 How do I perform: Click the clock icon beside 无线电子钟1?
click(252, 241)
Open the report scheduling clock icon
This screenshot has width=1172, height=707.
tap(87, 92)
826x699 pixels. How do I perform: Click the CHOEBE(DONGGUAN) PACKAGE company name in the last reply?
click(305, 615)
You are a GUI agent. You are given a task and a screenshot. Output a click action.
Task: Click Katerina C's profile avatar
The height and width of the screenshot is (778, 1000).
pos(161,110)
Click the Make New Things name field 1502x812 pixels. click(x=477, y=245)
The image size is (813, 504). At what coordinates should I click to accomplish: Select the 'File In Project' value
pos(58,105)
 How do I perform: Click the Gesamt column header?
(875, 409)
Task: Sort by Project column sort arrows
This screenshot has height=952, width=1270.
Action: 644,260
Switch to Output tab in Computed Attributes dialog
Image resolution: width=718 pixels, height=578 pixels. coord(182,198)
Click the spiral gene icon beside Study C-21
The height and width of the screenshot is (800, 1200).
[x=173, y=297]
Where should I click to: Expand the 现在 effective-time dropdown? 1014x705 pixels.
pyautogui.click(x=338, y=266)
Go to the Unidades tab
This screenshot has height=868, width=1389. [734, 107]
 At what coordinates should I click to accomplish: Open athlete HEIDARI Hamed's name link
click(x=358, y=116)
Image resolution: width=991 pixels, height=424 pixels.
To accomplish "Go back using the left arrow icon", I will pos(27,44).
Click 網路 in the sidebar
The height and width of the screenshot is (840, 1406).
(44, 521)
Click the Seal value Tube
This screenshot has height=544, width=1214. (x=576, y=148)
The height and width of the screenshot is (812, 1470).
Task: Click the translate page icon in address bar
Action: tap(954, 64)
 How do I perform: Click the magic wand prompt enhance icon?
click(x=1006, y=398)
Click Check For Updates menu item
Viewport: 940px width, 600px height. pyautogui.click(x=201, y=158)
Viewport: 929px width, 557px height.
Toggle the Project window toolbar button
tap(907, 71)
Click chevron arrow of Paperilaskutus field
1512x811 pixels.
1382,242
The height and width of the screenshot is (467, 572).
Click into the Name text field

==================================================

* _Exercise brief_
In the material above, find each line that has the string "field" and return it.

* _Response_
Click the Make New Things name field 1502x812 pixels. click(x=477, y=245)
Click chevron arrow of Paperilaskutus field
Click into the Name text field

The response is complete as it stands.